Predict before running: What is the tilt of a single-node tree? What about a tree where every node has the same value?
Challenge: Modify the subtree sum code to find the node with the maximum subtree sum. What do you track? What do you return? Is this pure aggregation or pair-return?
Challenge 2: Given a binary tree, count the number of "univalue subtrees" — subtrees where every node has the same value. Think about what your postorder function should return. Do you need to return the value? A boolean? Both?
Edge Cases to Watch For
- Children sum with only one child: If a node has only a left child, the right child value is 0. The property becomes
root->val == leftChild->val + 0. You must guard for the missing child with a ternary or null check — do not skip it. - Negative values in subtree sums: Subtree sums can be negative. The tilt uses absolute value, so \(|(-5) - 3| = 8\) not \(-8\). Make sure you use
abs(), not a manual subtraction that could yield the wrong sign.

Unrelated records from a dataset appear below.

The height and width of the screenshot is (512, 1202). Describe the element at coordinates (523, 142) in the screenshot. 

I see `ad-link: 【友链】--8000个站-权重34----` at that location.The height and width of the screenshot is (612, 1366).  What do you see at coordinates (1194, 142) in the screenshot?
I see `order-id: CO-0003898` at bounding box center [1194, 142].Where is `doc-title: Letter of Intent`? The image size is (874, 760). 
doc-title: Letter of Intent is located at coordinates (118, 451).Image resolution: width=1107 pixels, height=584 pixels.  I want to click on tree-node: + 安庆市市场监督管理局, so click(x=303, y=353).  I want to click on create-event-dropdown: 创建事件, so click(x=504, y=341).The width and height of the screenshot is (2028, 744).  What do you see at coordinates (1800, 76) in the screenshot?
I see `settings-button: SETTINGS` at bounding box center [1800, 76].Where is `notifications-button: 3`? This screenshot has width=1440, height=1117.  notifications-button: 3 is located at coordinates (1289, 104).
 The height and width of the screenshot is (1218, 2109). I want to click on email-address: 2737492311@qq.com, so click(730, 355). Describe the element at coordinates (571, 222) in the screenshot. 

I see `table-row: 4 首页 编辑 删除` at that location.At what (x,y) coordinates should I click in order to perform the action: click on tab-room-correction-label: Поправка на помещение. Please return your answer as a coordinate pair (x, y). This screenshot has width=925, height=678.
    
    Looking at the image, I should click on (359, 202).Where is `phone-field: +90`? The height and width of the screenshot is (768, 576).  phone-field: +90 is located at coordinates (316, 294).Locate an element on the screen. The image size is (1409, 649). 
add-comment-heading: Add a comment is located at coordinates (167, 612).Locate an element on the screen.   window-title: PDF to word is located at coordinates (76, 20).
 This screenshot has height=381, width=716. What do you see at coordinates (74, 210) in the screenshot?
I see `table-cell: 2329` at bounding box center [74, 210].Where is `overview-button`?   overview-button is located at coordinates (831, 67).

For the Curious — Edge Contribution Technique: When a problem asks "sum of X over all pairs of nodes," there's a powerful alternative to postorder: fix each edge and count its contribution. If removing edge \((u, v)\) splits the tree into components of size \(S\) and \(N - S\), the number of pairs crossing that edge is \(S \times (N - S)\). Sum this over all edges in one DFS pass — no rerooting needed.
Problems
| Problem | Link | Difficulty |
|---|---|---|
| LC 563 — Binary Tree Tilt | leetcode.com/problems/binary-tree-tilt | Easy |
| LC 508 — Most Frequent Subtree Sum | leetcode.com/problems/most-frequent-subtree-sum | Medium |
| LC 250 — Count Univalue Subtrees | leetcode.com/problems/count-univalue-subtrees | Medium |